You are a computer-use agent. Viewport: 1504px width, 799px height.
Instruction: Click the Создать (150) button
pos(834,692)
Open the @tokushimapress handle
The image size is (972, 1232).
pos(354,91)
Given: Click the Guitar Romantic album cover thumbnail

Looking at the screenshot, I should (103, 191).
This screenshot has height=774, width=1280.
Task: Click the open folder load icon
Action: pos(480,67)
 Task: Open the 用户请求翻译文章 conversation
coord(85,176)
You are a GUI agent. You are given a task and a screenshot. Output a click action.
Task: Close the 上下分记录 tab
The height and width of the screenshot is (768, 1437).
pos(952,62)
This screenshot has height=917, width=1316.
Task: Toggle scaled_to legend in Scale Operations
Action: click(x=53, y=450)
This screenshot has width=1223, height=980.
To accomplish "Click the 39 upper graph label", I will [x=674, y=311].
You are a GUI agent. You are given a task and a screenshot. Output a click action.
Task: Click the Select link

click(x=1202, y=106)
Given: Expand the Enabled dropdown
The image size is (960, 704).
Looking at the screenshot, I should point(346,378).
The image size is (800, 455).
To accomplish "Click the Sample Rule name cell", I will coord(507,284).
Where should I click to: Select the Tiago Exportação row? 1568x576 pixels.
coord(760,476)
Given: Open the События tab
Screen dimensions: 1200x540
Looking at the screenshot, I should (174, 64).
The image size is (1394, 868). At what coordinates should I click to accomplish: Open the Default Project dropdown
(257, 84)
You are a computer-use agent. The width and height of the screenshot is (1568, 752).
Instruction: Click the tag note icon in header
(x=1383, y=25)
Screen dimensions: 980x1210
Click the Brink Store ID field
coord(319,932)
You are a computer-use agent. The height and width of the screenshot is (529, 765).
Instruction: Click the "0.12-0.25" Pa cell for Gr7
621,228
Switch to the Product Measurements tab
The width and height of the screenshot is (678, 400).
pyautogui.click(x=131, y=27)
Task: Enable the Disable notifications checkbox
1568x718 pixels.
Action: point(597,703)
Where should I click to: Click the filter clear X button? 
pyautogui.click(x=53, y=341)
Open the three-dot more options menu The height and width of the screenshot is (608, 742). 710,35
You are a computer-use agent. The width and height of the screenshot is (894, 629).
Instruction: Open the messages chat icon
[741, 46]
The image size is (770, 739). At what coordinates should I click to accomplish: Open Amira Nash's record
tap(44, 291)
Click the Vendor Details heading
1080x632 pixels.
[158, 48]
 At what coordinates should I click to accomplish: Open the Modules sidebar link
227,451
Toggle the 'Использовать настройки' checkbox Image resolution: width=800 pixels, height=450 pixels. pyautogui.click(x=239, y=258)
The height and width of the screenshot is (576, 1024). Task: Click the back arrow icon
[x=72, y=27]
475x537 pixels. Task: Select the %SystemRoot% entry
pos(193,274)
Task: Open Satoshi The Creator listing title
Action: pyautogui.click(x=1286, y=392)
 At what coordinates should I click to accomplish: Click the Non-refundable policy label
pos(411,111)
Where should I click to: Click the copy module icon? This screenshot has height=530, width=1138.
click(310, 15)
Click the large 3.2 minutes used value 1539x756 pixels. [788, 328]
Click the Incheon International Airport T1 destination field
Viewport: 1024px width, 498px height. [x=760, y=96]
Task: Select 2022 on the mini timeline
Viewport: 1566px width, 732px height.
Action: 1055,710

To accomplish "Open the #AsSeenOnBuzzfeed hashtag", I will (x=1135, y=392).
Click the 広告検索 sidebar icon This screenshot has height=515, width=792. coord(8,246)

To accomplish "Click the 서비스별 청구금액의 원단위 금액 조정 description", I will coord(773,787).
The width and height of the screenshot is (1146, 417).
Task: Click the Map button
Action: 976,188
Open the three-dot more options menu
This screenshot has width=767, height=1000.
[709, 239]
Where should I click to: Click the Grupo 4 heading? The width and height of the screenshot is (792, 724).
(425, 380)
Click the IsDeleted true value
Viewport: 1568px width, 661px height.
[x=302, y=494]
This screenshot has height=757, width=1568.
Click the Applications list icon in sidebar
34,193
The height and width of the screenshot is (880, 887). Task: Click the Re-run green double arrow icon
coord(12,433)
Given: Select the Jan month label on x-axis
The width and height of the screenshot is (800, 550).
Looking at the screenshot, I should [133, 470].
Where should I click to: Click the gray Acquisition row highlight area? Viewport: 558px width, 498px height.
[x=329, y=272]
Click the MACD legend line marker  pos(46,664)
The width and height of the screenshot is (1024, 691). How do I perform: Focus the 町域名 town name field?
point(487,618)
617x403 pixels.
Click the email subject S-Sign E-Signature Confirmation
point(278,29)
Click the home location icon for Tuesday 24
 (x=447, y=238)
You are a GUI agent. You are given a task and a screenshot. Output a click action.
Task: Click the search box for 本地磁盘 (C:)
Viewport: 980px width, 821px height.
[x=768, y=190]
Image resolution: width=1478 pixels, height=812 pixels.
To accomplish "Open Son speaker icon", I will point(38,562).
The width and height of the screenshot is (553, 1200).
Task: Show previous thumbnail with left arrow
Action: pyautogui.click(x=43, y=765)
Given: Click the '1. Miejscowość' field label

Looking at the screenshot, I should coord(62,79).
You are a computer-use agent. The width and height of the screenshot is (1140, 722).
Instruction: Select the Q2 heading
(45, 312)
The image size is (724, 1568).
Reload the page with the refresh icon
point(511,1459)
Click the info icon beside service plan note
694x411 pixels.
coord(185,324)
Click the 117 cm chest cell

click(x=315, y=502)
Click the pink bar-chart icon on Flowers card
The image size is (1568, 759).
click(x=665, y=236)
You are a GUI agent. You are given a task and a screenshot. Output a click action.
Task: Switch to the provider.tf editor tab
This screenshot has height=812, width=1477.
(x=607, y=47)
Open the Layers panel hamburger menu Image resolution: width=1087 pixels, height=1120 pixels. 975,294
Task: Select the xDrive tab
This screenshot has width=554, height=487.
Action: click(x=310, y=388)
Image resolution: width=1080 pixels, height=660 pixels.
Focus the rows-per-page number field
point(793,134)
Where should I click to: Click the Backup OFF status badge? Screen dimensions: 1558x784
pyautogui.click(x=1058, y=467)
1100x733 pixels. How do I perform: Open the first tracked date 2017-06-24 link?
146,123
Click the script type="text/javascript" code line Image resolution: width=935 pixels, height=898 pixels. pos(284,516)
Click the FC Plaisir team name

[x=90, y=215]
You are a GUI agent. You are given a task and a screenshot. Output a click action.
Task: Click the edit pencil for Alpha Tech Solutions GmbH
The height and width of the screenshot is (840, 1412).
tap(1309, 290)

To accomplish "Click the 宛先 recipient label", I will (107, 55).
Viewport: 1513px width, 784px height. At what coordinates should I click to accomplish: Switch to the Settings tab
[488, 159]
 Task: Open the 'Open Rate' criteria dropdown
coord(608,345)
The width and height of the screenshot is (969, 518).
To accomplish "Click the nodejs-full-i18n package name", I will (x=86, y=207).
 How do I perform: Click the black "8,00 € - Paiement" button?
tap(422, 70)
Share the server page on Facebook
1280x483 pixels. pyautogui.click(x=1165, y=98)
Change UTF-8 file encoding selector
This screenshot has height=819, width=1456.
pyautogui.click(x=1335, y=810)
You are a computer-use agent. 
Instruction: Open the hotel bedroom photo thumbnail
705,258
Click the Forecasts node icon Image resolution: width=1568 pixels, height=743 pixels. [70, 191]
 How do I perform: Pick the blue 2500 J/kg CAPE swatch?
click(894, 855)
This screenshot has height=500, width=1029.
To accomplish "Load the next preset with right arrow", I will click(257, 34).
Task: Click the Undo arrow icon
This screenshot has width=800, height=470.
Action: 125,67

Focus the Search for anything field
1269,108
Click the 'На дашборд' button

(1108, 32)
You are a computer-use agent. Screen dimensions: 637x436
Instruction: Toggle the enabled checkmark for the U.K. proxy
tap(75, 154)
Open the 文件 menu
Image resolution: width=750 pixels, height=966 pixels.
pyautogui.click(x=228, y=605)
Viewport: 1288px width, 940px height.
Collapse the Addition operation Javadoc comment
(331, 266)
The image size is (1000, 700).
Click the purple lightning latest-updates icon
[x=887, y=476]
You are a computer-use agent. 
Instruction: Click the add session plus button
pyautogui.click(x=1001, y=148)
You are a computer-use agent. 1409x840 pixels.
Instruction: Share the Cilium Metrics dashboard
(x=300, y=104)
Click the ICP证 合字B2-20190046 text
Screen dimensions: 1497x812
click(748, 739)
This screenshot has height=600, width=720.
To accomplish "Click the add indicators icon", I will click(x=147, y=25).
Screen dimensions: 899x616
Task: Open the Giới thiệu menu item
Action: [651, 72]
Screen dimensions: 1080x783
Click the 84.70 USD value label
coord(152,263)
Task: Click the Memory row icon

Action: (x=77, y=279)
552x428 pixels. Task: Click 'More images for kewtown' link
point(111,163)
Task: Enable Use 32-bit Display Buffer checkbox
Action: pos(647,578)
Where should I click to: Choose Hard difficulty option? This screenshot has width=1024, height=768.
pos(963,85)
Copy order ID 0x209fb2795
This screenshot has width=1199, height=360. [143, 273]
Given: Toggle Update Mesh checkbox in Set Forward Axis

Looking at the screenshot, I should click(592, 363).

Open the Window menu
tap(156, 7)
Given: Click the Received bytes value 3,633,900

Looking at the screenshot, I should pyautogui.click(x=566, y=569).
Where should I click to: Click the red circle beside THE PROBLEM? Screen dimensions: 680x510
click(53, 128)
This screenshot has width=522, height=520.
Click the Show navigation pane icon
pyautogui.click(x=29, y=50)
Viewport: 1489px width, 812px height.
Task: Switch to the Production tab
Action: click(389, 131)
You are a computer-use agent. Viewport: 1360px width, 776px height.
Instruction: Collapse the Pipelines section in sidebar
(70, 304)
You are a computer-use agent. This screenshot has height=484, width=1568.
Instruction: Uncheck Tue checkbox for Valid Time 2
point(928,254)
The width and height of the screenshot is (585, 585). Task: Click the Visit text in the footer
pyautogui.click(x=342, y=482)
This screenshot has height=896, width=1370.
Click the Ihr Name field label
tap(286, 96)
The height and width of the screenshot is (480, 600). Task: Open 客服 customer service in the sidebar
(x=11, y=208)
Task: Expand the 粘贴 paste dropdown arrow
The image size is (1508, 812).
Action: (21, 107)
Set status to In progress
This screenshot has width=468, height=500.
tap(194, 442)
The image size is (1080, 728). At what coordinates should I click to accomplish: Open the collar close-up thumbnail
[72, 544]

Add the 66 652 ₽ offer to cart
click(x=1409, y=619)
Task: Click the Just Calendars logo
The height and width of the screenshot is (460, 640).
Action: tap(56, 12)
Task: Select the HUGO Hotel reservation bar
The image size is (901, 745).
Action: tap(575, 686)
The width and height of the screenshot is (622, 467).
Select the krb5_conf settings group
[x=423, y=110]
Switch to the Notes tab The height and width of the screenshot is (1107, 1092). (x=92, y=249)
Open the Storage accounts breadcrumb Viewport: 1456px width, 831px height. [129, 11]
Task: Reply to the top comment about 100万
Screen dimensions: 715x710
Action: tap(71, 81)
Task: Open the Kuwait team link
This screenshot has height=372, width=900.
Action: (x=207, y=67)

▶ **What this task involves**
Starting with the record line containing "Given: Select the Jan month label on x-axis" and going on through the line containing "Click the MACD", write those lines out again with "gray" replaced by "blue" and everything else left unchanged.

▶ **Solution to the problem**
Given: Select the Jan month label on x-axis
The width and height of the screenshot is (800, 550).
Looking at the screenshot, I should [133, 470].
Where should I click to: Click the blue Acquisition row highlight area? Viewport: 558px width, 498px height.
[x=329, y=272]
Click the MACD legend line marker  pos(46,664)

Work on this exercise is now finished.